İlk defa iktidar, süreci, tartışma konularını, toplumun vicdanlarını, toplumun eğilimlerini kontrol edebilme şansını kaybetmiş durumda. Bu çok önemli. İkincisi, ilk defa Türkiye’nin İslamcı, milliyetçi, ulusalcı, kemalist, sosyal demokrat, sosyalist ve Kürtlerin, Alevilerin birlikte en azından bir uzlaşı bilincine eriştiği bir dönemi yaşıyoruz. Türkiye tarihinin hiç bir döneminde böyle bir yan yana durma sorumluluğu yaşanmamıştı.
“ÇOK İYİ BİR ZEMİN YAKINLAŞTI”
Türkiye’nin en gerici, en hukuk dışı projesinin çözülmesi olasılığı, diğer tarafta bunun yerine memleketin yaralarını iyileştirme ve normal bir hatta demokratikleşme imkanına geçebilmek için çok iyi bir zemin yakınlaştı. Büyük olasılıkla 24 Haziran gecesi, Cumhurbaşkanının seçilemediği, ikinci tura kaldığı, Türkiye Büyük Millet Meclisi’nde muhalefetin iktidar blokuna karşı çoğunluk sağladığı bir tablo ile karşılaşacağız. Bu küçümsenmemelidir, küçük çaplı bir devrimdir. Bu ilerisi için umut üretebilme, yeniden bir yol temizliği yapmanın imkanını sağlayacaktır.
“24 HAZİRAN SONRASI HAYAL KURABİLMENİN EŞİĞİNDEYİZ”
Meclis’te muhalefetin çoğunluk sağlamasının şu avantajı vardır: İkinci turda Tayyip Erdoğan’ın kazanma ihtimalini tümü ile ortadan kaldırma sonucu olacaktır. İlk defa iktidarın yenildiği gerçeğinin görülmesi ile mecburiyetten köy gibi az denetlenir yerlerde yaşamaktan, çaresizlikten dolayı AKP’ye oy verme refleksinde olan vatandaşlar, bunların oranı yüzde onlara varabilcek bir orandır, özgürleşecek, umut duyduğu kişilere oy verecektir.
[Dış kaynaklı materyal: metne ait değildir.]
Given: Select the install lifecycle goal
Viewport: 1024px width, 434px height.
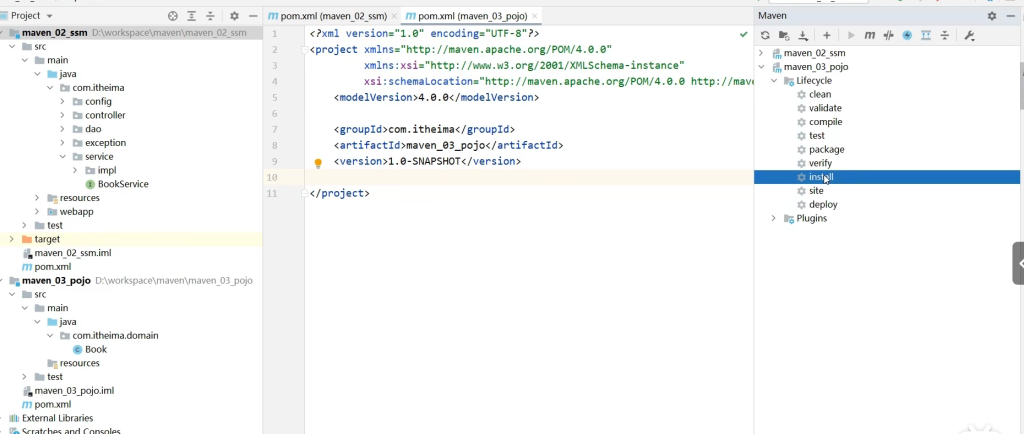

Bu da muhalefet adayları içinde en çok oy alan kişi olacaktır. Bütün bunlar bir düzelmenin, bir rahatlamanın, bir hayal kurabilmenin eşiğinde olduğumuzu gösteriyor. Tek sorun sandıkları denetleyebilecek miyiz, denetleyemeyecek miyiz sorusu. Sandıkların denetlenebilmesi, firelerin en aza indirilmesi çünkü ne kadar denetlersek denetleyelim ne yazık ki Türkiye’de zaten son dönemlerde yapamamıştık. Gerçek anlamda adil seçim yapma imkanınından yoksunuz ama en azından fireleri düşürmemiz halinde 24 Haziran sonrası hayal kurabileceğimiz bir döneme geçmenin eşiğinde olduğunu düşünüyorum.
“HDP BARAJI AŞINCA İKİNCİ TURDA İNSANLAR ÖZGÜRLEŞEREK OY VERECEK”
Tüm değerlendirme yapanlar, şunu söylüyor: Hükümet tüm stratejisini HDP’yi baraj altında bırakma üzerine kurdu. HDP baraj altında kalırsa ne olur, kalmazsa ne olur?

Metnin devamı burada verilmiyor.